* **EXERCISE DETAILS**: Each entry below has to be written out again without any change.
─── RECORDS TO USE ───
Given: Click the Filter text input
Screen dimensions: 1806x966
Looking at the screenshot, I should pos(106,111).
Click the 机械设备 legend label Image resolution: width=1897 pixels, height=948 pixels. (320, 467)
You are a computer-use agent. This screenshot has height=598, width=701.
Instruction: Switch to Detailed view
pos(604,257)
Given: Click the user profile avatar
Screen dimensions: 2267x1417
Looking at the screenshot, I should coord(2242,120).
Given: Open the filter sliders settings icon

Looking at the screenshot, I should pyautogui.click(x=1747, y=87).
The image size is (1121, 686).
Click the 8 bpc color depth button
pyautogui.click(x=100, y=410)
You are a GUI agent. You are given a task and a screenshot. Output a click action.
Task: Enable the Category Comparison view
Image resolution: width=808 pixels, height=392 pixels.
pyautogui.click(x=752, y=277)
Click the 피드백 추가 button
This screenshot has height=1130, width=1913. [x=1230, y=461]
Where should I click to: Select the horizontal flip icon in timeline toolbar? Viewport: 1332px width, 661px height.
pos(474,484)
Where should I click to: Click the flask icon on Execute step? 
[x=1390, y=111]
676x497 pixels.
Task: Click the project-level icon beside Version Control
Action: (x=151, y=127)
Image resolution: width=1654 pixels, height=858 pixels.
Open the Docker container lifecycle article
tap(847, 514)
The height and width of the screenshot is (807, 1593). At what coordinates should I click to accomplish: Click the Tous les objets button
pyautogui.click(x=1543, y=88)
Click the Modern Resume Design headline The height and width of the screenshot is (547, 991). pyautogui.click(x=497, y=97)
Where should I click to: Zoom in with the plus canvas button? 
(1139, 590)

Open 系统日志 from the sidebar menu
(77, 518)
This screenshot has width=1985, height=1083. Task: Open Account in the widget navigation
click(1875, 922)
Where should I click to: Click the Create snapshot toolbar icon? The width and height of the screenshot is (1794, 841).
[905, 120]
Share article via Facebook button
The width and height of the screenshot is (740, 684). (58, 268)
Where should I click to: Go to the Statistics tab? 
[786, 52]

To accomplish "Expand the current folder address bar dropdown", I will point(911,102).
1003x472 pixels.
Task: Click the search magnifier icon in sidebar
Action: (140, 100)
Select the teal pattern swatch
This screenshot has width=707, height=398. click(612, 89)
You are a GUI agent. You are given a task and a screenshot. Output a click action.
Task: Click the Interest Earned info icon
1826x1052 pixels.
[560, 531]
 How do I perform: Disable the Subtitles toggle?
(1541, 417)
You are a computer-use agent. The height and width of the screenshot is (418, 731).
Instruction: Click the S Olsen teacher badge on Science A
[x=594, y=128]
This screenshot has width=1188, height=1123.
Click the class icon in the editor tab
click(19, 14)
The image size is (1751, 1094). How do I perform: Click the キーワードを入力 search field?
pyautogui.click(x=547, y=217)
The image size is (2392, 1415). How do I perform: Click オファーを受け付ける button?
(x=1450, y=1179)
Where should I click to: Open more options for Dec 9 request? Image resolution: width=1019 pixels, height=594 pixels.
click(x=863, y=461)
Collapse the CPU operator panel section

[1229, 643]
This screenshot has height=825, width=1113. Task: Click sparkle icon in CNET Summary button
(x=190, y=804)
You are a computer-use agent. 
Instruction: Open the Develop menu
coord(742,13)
───
* **TASK RESULT**:
Given: Click the Filter text input
Screen dimensions: 1806x966
Looking at the screenshot, I should pos(106,111).
Click the 机械设备 legend label Image resolution: width=1897 pixels, height=948 pixels. (320, 467)
You are a computer-use agent. This screenshot has height=598, width=701.
Instruction: Switch to Detailed view
pos(604,257)
Given: Click the user profile avatar
Screen dimensions: 2267x1417
Looking at the screenshot, I should coord(2242,120).
Given: Open the filter sliders settings icon

Looking at the screenshot, I should pyautogui.click(x=1747, y=87).
The image size is (1121, 686).
Click the 8 bpc color depth button
pyautogui.click(x=100, y=410)
You are a GUI agent. You are given a task and a screenshot. Output a click action.
Task: Enable the Category Comparison view
Image resolution: width=808 pixels, height=392 pixels.
pyautogui.click(x=752, y=277)
Click the 피드백 추가 button
This screenshot has height=1130, width=1913. [x=1230, y=461]
Where should I click to: Select the horizontal flip icon in timeline toolbar? Viewport: 1332px width, 661px height.
pos(474,484)
Where should I click to: Click the flask icon on Execute step? 
[x=1390, y=111]
676x497 pixels.
Task: Click the project-level icon beside Version Control
Action: (x=151, y=127)
Image resolution: width=1654 pixels, height=858 pixels.
Open the Docker container lifecycle article
tap(847, 514)
The height and width of the screenshot is (807, 1593). At what coordinates should I click to accomplish: Click the Tous les objets button
pyautogui.click(x=1543, y=88)
Click the Modern Resume Design headline The height and width of the screenshot is (547, 991). pyautogui.click(x=497, y=97)
Where should I click to: Zoom in with the plus canvas button? 
(1139, 590)

Open 系统日志 from the sidebar menu
(77, 518)
This screenshot has width=1985, height=1083. Task: Open Account in the widget navigation
click(1875, 922)
Where should I click to: Click the Create snapshot toolbar icon? The width and height of the screenshot is (1794, 841).
[905, 120]
Share article via Facebook button
The width and height of the screenshot is (740, 684). (58, 268)
Where should I click to: Go to the Statistics tab? 
[786, 52]

To accomplish "Expand the current folder address bar dropdown", I will point(911,102).
1003x472 pixels.
Task: Click the search magnifier icon in sidebar
Action: (140, 100)
Select the teal pattern swatch
This screenshot has width=707, height=398. click(612, 89)
You are a GUI agent. You are given a task and a screenshot. Output a click action.
Task: Click the Interest Earned info icon
1826x1052 pixels.
[560, 531]
 How do I perform: Disable the Subtitles toggle?
(1541, 417)
You are a computer-use agent. The height and width of the screenshot is (418, 731).
Instruction: Click the S Olsen teacher badge on Science A
[x=594, y=128]
This screenshot has width=1188, height=1123.
Click the class icon in the editor tab
click(19, 14)
The image size is (1751, 1094). How do I perform: Click the キーワードを入力 search field?
pyautogui.click(x=547, y=217)
The image size is (2392, 1415). How do I perform: Click オファーを受け付ける button?
(x=1450, y=1179)
Where should I click to: Open more options for Dec 9 request? Image resolution: width=1019 pixels, height=594 pixels.
click(x=863, y=461)
Collapse the CPU operator panel section

[1229, 643]
This screenshot has height=825, width=1113. Task: Click sparkle icon in CNET Summary button
(x=190, y=804)
You are a computer-use agent. 
Instruction: Open the Develop menu
coord(742,13)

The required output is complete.